# ФИЛОСОФИЯ И КУЛЬТУРА > Индия >  В Джаганнатха Пури где можно  недорого снять приличную комнату?

## Kasturika d.d.

Дорогие преданные, где кому понравилось? Чтобы спокойный район, и без тараканов  :smilies: 
Возможно, преданные ИСККОН там имеют гостиницу или сдают комнаты для отдыха.

----------


## Kisori Prema Dasi

Я жила в храме ИСККОН, мне там очень понравилось.

----------


## Kasturika d.d.

> Я жила в храме ИСККОН, мне там очень понравилось.

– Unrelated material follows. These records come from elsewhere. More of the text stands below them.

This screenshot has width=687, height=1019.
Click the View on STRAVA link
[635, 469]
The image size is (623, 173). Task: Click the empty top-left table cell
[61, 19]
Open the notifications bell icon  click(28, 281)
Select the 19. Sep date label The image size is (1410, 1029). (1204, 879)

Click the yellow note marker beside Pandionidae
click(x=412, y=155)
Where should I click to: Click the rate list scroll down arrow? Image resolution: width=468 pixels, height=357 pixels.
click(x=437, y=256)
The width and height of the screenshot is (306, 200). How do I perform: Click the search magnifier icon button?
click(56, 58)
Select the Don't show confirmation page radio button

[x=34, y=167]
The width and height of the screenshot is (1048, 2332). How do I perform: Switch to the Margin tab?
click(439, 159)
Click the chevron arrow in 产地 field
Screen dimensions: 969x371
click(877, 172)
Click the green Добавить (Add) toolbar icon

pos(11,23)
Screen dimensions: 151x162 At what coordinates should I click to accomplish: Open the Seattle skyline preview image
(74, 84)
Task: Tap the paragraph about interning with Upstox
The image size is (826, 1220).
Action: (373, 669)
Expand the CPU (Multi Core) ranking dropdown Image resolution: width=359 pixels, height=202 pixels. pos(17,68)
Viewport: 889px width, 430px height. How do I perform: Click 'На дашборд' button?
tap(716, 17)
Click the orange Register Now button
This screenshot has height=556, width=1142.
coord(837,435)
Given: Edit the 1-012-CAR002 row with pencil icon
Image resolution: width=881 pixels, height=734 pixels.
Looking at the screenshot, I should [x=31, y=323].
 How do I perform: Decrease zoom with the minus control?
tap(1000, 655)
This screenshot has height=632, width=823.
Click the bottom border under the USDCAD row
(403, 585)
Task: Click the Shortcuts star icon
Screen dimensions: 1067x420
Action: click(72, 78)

Спасибо за ответ! А что там за система проживания, гостиница?

----------


## Caturmurti das

В храме ИСККОН много комнат для паломников. В Пури нет проблем найти гостиницу. По всей береговой линии сотни отелей. Можете в первый день снять любой, а потом спокойно походить и выбрать подходящий. Обязательно торгуйтесь,  сбить 20-30% от стоимости - обычное дело.

----------


## Kisori Prema Dasi

При храме ИСККОН есть гестхауз, то есть специальные комнаты для гостей, очень удобные и прямо в храме и недорого.

----------